▸ **TASK DIRECTIONS**
Once the line holding "Where should I click to: Open the first" is found in the listing below, write it out and each later line exactly, up to and including the one holding "1275x532 pixels.".

▸ **SOURCE DATA**
⟨
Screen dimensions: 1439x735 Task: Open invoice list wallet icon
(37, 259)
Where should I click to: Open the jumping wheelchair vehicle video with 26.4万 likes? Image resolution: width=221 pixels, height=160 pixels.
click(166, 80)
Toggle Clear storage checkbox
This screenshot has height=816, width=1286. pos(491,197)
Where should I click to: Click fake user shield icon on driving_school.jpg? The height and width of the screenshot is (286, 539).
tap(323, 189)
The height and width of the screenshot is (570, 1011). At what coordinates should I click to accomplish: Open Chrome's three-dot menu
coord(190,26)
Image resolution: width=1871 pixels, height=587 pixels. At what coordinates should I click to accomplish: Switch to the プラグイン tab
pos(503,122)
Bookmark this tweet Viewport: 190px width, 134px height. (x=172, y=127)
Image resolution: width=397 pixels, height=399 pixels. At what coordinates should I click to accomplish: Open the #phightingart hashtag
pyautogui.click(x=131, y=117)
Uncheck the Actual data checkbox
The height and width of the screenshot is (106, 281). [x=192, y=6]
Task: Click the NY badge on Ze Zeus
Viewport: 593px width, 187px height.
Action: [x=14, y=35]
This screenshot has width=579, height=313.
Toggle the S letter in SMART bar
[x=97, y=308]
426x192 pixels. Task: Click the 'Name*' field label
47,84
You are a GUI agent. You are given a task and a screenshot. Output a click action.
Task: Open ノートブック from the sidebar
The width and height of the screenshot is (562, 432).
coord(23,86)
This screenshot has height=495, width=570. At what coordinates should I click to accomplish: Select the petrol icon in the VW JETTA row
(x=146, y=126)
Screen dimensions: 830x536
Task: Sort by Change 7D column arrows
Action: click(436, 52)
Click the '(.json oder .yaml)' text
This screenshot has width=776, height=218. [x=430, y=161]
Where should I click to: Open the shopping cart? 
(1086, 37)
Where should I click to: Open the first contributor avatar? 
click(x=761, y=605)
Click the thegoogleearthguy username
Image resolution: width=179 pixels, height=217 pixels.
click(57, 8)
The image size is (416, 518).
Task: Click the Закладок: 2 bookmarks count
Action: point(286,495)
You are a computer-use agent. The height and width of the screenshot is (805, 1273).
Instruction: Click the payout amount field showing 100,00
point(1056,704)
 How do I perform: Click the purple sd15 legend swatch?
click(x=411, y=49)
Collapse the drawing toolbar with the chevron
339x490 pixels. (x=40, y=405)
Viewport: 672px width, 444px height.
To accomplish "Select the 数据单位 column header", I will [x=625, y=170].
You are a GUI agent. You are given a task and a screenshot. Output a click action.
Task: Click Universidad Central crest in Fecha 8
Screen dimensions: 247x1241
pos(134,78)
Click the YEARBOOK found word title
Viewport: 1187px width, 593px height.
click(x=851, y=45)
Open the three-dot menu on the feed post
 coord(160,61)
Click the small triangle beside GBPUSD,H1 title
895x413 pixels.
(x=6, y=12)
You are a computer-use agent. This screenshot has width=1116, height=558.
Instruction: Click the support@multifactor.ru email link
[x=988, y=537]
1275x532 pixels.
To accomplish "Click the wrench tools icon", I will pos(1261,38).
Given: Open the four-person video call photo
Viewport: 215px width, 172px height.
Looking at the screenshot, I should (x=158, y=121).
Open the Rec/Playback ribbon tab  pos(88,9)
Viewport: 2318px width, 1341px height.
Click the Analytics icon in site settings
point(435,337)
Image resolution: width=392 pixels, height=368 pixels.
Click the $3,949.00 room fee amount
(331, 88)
⟩
▸ **ANSWER TO THIS PROBLEM**
Where should I click to: Open the first contributor avatar? 
click(x=761, y=605)
Click the thegoogleearthguy username
Image resolution: width=179 pixels, height=217 pixels.
click(57, 8)
The image size is (416, 518).
Task: Click the Закладок: 2 bookmarks count
Action: point(286,495)
You are a computer-use agent. The height and width of the screenshot is (805, 1273).
Instruction: Click the payout amount field showing 100,00
point(1056,704)
 How do I perform: Click the purple sd15 legend swatch?
click(x=411, y=49)
Collapse the drawing toolbar with the chevron
339x490 pixels. (x=40, y=405)
Viewport: 672px width, 444px height.
To accomplish "Select the 数据单位 column header", I will [x=625, y=170].
You are a GUI agent. You are given a task and a screenshot. Output a click action.
Task: Click Universidad Central crest in Fecha 8
Screen dimensions: 247x1241
pos(134,78)
Click the YEARBOOK found word title
Viewport: 1187px width, 593px height.
click(x=851, y=45)
Open the three-dot menu on the feed post
 coord(160,61)
Click the small triangle beside GBPUSD,H1 title
895x413 pixels.
(x=6, y=12)
You are a computer-use agent. This screenshot has width=1116, height=558.
Instruction: Click the support@multifactor.ru email link
[x=988, y=537]
1275x532 pixels.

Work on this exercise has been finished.